What I can tell you is that whole wheat pasta does take just a minute or two longer to cook that regular semolina pasta. I'd follow Larry's suggestion to start taste testing after about 8 minutes, & each minute thereafter until it reaches the particular "al dente" stage you like it at. Then write that timing down.

And in the future, here's what I do with the few pastas I - like you - have stored in glass cannisters. After you put the pasta in the cannister, cut out the cooking/timing instructions from the box & scotch-tape them to the bottom of the cannister.  Just remember that if you change the type or brand of pasta in that canister to change the instructions as well!


----------



## mcnerd

On my box of wholewheat spaghetti, it states:

"Bring 4 cups of water to a rpaid boil.  Add salt to taste (optional).
Add 1 box (12 oz) of spaghetti into water and return to a boil.  Stir frequently.
Cook until 'al dente' (firm to the bite) for approximately 9-11 minutes.
Remove from heat and drain."


----------



## larry_stewart

mcnerd said:


> On my box of wholewheat spaghetti, it states:
> 
> "Bring 4 cups of water to a rpaid boil.  Add salt to taste (optional).
> Add 1 box (12 oz) of spaghetti into water and return to a boil.  Stir frequently.
> Cook until 'al dente' (firm to the bite) for approximately 9-11 minutes.
> Remove from heat and drain."



Cups or Quarts ???


----------



## mcnerd

Ooops!  Quarts.

I was working on another recipe at the same time and had a cup brain freeze.


----------



## larry_stewart

I kinda figure that   , just want to make sure i wasnt doing wrong all these years .


----------



## SeanCan'tCook

Thanks for the advice.  Last night, while I was waiting for replies, I decided to give it a go.

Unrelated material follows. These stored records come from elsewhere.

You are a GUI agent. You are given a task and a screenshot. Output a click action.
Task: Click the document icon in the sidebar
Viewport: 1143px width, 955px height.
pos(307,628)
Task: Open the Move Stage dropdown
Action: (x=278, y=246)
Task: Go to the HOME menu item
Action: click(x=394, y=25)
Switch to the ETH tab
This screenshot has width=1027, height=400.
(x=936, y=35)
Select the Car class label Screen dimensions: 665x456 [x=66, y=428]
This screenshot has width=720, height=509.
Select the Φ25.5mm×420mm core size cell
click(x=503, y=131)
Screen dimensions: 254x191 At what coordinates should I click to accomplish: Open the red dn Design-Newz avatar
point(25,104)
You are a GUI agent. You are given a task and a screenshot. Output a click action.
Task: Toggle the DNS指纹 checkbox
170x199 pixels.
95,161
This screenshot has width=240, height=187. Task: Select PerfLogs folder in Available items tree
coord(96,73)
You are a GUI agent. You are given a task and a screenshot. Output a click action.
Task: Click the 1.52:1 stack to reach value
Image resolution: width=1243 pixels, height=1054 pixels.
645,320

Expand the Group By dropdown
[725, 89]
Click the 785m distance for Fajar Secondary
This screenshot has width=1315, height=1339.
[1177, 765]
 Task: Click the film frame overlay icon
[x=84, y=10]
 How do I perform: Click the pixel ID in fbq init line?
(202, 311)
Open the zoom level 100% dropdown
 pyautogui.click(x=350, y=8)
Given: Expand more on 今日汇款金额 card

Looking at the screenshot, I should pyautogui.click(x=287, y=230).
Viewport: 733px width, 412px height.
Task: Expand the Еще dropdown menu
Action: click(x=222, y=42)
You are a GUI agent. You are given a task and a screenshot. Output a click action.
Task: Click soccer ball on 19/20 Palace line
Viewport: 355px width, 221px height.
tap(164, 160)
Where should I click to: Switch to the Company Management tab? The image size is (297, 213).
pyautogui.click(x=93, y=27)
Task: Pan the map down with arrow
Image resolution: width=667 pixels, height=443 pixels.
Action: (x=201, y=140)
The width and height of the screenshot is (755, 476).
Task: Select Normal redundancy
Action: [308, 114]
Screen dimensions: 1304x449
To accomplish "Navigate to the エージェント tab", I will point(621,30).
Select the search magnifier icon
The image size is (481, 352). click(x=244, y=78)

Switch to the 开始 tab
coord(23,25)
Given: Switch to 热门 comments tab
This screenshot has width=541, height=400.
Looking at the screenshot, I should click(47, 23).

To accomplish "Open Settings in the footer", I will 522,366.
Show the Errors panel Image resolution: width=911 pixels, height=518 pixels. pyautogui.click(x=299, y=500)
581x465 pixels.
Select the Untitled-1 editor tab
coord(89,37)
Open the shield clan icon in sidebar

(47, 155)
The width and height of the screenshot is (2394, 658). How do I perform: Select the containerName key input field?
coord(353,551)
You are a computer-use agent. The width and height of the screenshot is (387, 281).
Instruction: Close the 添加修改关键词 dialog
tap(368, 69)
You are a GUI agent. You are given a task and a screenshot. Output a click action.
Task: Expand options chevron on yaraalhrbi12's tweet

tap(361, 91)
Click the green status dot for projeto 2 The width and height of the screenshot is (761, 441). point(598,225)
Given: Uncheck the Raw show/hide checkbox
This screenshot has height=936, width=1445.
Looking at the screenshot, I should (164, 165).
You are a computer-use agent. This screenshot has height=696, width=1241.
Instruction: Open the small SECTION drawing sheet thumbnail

I brought 3 quarts of water to a rolling boil, then added 3 tsp of salt and a little bit of olive oil (is the olive oil necessary?  Does it add taste, or just keep the pasta from sticking)

I stirred the pasta ever 60 seconds, or so.  It seemed to cook pretty quickly, passing both the "chew on it" test and the "throw it up against the cabinet door and see if it sticks" test in about 5 minutes.  I had the heat wide open, was that too much?  Is there a benefit to lowering the heat and letting it cook slower?

I drained it and peppered it to tast (no more salt).  It was pretty good.  The whole wheat pasta doesn't taste as good as regular pasta, but I need to stick with the whole wheat pasta for the health benefits.


----------



## Andy M.

No need for oil at all.  If you use enough water (and you did) and stir frequently (and you did), the pasta won't stick.

Generally you are directed to cook the pasta at a rolling boil.  So, no that wasn't too much.


----------



## larry_stewart

Yeah, my wife had me try multigrain pasta last night.  The taste was better than i thought it would be, but the consistency, although not bad, was ' different'  Im glad things worked out for you.


----------



## queensqueeze

I cook for kids for a living and to help them get used to whole wheat pasta I give them a mix (using the same shape but plain and whole wheat types). just throw the whole wheat ones in a couple of minutes earlier than the plain. It is also a good option for a gradual change over to whole wheat and can actually become quite an interesting variation for many pasta salads.


----------